Il rumore rosa aiuta a ripulire il cervello durante il sonno
Possibili applicazioni per l'insonnia e le malattie neurodegenerative
Durante il sonno è possibile favorire la pulizia del cervello dalle scorie ascoltando al momento giusto dei brevissimi impulsi di rumore rosa, un suono che contiene tutte le frequenze udibili dall'orecchio umano ma con quelle più basse a un volume maggiore rispetto a quelle più alte (un po' come nel suono della pioggia o in quello di una cascata in lontananza). Lo hanno scoperto i ricercatori del Massachusetts Institute of Technology grazie a uno studio, pubblicato su Science Translational Medicine, che potrebbe aprire nuovi scenari nel trattamento dell'insonnia e delle malattie neurodegenerative.

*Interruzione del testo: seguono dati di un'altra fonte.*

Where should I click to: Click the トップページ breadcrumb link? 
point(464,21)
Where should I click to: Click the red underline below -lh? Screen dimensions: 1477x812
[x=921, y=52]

Lo stimolo uditivo utilizzato nella sperimentazione consiste in brevi emissioni di 50 millisecondi di rumore rosa, che sono state somministrate a 14 volontari sani in un momento ben preciso del sonno: quello in cui nel cervello si registra il picco delle onde lente associate al sonno profondo. In uno studio precedente si era infatti dimostrato che queste onde cerebrali sono strettamente correlate al movimento del liquido cerebrospinale, ovvero il liquido trasparente che circonda e protegge il cervello e il midollo spinale apportando nutrienti e rimuovendo i prodotti di scarto. Gli impulsi di rumore rosa, somministrati con un'intensità tale da non provocare il risveglio, hanno aumentato l'ampiezza delle onde cerebrali lente. A loro volta queste onde hanno stimolato la costrizione e la dilatazione dei vasi sanguigni, azionando così una sorta di pompa che spinge il liquido cerebrospinale fuori dal cervello. Di conseguenza, è aumentata anche l'ampiezza delle onde che muovono il liquido cerebrospinale. I ricercatori vogliono ora capire se il potenziamento del flusso del liquido cerebrospinale possa aiutare a ottenere un sonno più ristoratore, soprattutto in chi soffre di insonnia. Inoltre, intendono verificare se aumentare il flusso del liquido, favorendo la rimozione delle sostanze di scarto dal cervello, possa essere d'aiuto per le persone affette da Alzheimer e da altre patologie neurodegenerative caratterizzate dall'accumulo di proteine dannose.